THE PROBLEM: Can you render the listing below, from its start up to and including the line with "click(x=281, y=9)", as a two-column CSV headed request and answer? Give one row per request, with its text and its answer each in a single quoted field and any line breaks turned into spaces.

RECORDS SUPPLIED:
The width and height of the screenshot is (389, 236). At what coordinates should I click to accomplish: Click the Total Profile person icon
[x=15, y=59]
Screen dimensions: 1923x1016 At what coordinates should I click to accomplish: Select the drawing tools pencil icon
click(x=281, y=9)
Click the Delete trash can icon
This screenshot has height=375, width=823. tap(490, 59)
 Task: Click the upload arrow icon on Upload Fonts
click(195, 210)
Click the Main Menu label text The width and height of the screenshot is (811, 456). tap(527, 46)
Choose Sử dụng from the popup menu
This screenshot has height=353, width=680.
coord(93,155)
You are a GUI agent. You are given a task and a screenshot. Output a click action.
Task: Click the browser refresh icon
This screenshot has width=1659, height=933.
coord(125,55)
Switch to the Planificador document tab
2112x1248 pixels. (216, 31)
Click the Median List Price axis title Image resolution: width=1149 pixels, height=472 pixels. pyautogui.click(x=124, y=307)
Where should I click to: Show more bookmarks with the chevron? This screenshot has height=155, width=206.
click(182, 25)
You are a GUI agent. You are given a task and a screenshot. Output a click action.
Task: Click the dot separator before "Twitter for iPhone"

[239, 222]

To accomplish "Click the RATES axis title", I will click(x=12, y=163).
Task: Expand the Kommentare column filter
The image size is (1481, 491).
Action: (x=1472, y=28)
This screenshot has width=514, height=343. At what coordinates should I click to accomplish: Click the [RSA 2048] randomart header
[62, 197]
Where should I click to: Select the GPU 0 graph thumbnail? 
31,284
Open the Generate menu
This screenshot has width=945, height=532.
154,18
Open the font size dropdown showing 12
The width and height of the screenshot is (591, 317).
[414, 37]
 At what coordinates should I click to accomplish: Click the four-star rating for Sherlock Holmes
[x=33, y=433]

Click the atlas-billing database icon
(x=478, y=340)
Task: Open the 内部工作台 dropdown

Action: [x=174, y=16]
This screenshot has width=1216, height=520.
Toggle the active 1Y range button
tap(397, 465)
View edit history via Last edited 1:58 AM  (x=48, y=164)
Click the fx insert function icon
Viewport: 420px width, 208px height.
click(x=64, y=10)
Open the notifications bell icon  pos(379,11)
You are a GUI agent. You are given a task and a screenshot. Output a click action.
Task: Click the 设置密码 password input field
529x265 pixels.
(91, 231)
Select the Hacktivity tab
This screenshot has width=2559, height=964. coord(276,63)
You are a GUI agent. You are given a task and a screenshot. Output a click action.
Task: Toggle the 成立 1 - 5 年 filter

CORRECT RESULT:
request,answer
"The width and height of the screenshot is (389, 236). At what coordinates should I click to accomplish: Click the Total Profile person icon","[x=15, y=59]"
"Screen dimensions: 1923x1016 At what coordinates should I click to accomplish: Select the drawing tools pencil icon","click(x=281, y=9)"